The finance department was tasked with looking into outsourcing maintenance, but it has done little to understand effective and efficient operation and maintenance of the physical plant. With the latest CMMS implementation, the finance director has figured out how to pull reports, but there is very little in them. The current CMMS has been in place for eight months, so the finance director thinks, “The maintenance crew must not be doing much.”

Many assets are not entered in the database. There is no hierarchy or criticality. There are no documented processes for how to enter work orders, prioritize, plan, schedule, assign, execute, or document completed work. There are no measures, and no one is held accountable, for managing work in the CMMS. The band played on…

The turnover in maintenance managers is primarily a result of low pay for the position, lack of support, and constant pressure to cut costs.
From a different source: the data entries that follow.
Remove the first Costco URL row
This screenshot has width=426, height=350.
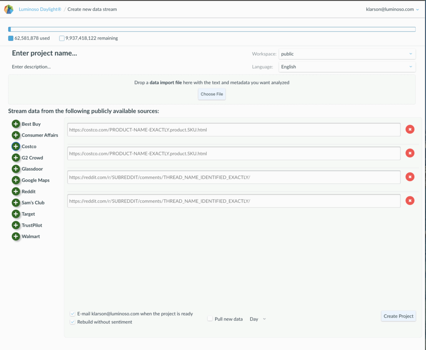pos(410,129)
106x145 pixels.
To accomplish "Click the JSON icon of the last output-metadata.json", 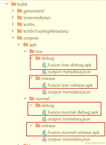I will (44, 139).
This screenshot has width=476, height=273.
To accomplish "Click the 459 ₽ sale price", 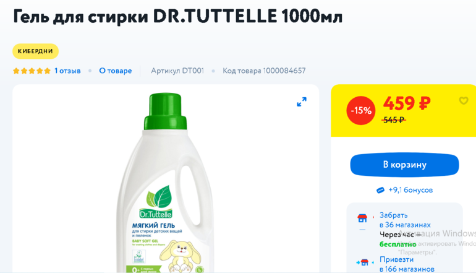I will pos(407,103).
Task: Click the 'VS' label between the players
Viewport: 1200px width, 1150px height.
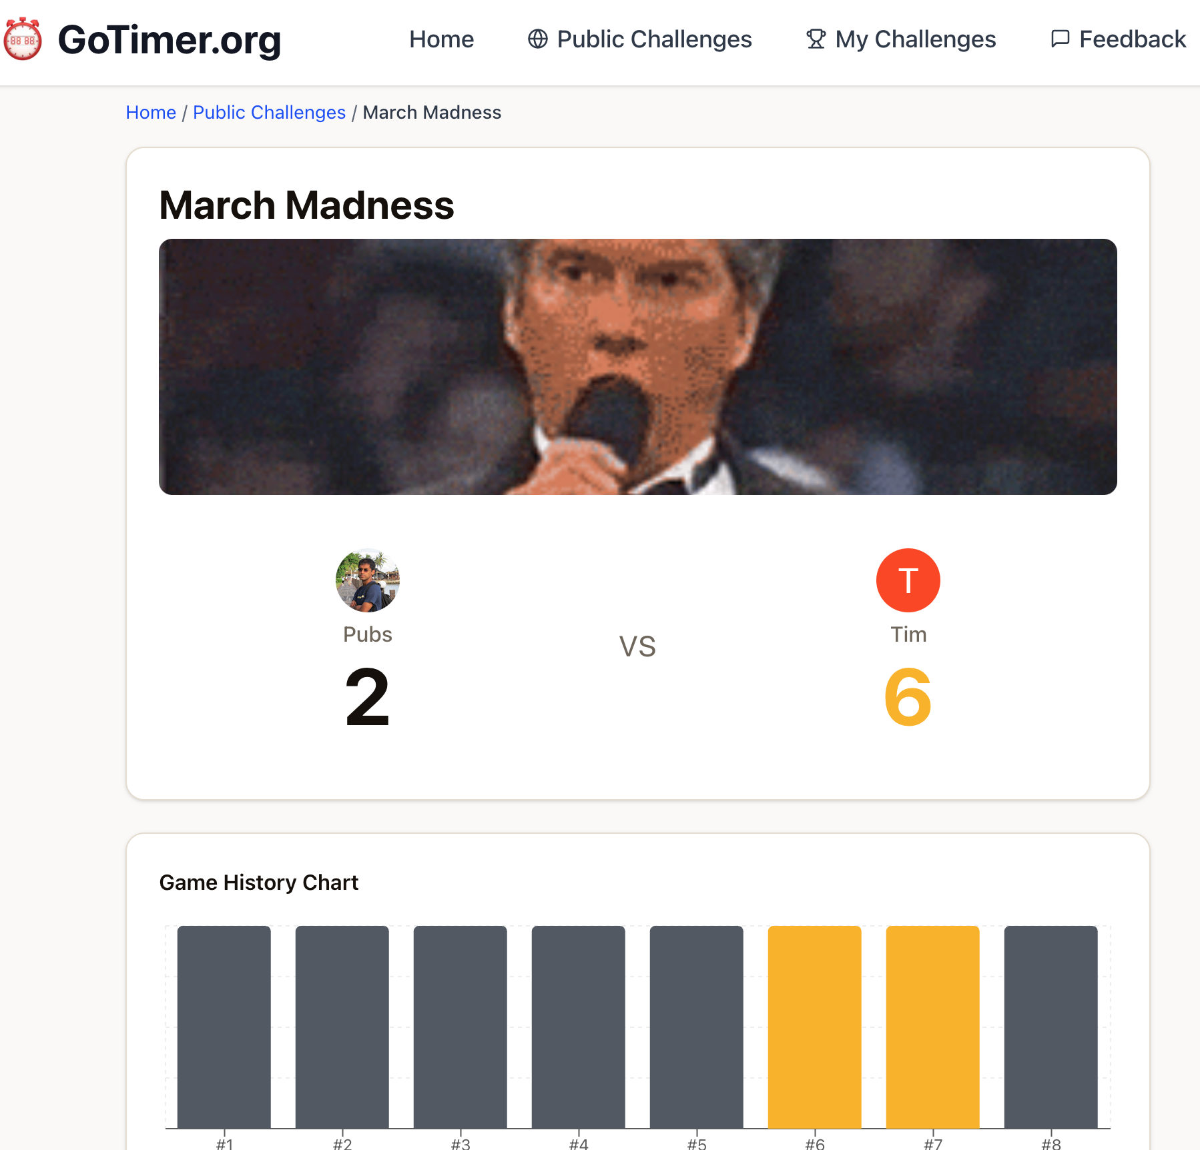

Each maintenance manager tries to make progress but gets frustrated and leaves for higher pay and lower stress. This feeds the perception among senior leaders and finance staff that maintenance is not a professional vocation. After all, senior leaders and finance people have MBAs and have to keep current with professional development hours. The maintenance manager doesn’t speak the language of business. The band played on…

My prediction is that an assessment will be requested. It will point out that the maintenance department is significantly understaffed relative to the asset base. It will point out that without control and stability of maintenance management processes, the finance department can’t get a clear picture of actual performance. Without a clear picture of true costs, the opportunities for improvement can’t be known. 

To obtain control and stability, senior leaders must support the maintenance manager. The maintenance manager must update the asset database and design and implement guidance – policies, processes, procedures, and measures. 

The band members, of course, are the senior leaders and decision-makers who don’t add value by identifying and solving problems. They have the authority to look into root causes and enable solutions, but they lack the initiative to truly understand the issues. They need to learn how to plug holes and operate pumps. If they can do that, the organization will steam full speed ahead. If they don’t, the organization will slip beneath the surface of profitability. 

If you’re a musician at a time when your organization needs a leader, put down the violin.